After Syed Rizwan Farook and Tashfeen Malik allegedly murdered 14 people and injured 21 in San Bernardino on December 2, 2015, reports spread across social media that there had been 352 mass shootings in the first 336 days of 2015, more mass shootings than days. That figure comes from ShootingTracker.com, a reddit community project that collects and archives reports of shootings in the U.S.
The group defines “mass shooting” as one in which at least four people are injured. Various government agencies define mass shootings differently.
The FBI doesn’t have a specific definition for “mass shooting.” It defined a “mass killing” as one with at least three fatalities in a 2014 report on active shooters. The FBI defines “mass murder” as one in which at least four people are killed at one time. The Congressional Research Service defined “mass shooting” as one in which at least four people are killed with a gun, meeting the FBI’s definition of “mass murder,” according to a report released in July 2015.
Brock Weller, a co-founder of ShootingTracker.com, explained that the group defines a mass shooting as one in which four people are injured — not killed — because it would be “absurd” not to call 18 people being shot a mass shooting. In an interview with The Trace, a nonprofit that focuses on coverage of guns in the media, Weller explained:

“The goal is to stop minimizing these acts of violence,” Weller explains. The site’s authors point to a 2012 shooting in which one person was killed and 18 people were wounded at a nightclub. Because only one person died, it was not considered a mass shooting. This June, 10 people were shot at a block party on a basketball court in Detroit; the next day, 11 were wounded when two people opened fire with a shotgun at a block party in West Philadelphia. Neither were widely referred to as mass shootings.

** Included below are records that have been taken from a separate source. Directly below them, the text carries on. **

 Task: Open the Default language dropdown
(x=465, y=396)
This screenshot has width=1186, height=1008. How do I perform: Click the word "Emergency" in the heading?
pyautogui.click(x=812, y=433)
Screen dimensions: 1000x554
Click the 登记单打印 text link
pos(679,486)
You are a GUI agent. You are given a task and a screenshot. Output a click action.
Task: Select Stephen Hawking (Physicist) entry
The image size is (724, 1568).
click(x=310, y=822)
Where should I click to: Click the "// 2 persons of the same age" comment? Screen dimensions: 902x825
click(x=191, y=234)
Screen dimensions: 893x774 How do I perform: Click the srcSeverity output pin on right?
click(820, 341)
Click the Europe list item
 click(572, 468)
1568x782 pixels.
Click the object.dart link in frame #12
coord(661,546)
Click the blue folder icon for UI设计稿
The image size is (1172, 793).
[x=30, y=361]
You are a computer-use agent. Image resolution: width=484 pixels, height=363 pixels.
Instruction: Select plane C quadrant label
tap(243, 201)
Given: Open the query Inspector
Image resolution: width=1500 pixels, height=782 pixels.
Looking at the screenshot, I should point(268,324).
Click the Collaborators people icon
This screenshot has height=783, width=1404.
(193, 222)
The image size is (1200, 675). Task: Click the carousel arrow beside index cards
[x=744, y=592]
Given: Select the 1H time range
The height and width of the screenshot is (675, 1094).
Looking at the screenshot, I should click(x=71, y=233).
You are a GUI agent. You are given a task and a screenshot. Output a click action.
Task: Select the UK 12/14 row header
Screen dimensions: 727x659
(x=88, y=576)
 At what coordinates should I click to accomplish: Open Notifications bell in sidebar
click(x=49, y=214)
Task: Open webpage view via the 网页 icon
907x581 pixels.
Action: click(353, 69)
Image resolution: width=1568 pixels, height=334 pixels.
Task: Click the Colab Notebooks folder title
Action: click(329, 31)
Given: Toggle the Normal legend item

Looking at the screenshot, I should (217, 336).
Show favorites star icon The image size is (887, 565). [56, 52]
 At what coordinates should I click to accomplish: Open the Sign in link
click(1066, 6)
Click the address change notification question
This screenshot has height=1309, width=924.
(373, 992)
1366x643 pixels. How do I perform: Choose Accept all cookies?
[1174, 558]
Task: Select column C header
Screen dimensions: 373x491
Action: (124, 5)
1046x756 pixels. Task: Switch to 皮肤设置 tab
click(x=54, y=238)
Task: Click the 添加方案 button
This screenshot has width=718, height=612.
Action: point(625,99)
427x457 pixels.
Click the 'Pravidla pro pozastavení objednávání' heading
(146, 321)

“Arguing that 18 people shot during one event is not a mass shooting is absurd,” the Tracker’s founders write. Medical advancements have helped save lives that would have otherwise been lost, a fact Weller believes the gun lobby benefits from. “Those gunshot victims are still just as shot and will never be the same,” he says.

So, using ShootingTracker.com’s definition for mass shootings, there had been 352 mass shootings by early December, an average of more than one mass shooting per day at that point. Using the Congressional Research Service definition for mass shootings, however, there had been far fewer than 352 mass shootings. That’s why we’re classifying this one as disputed.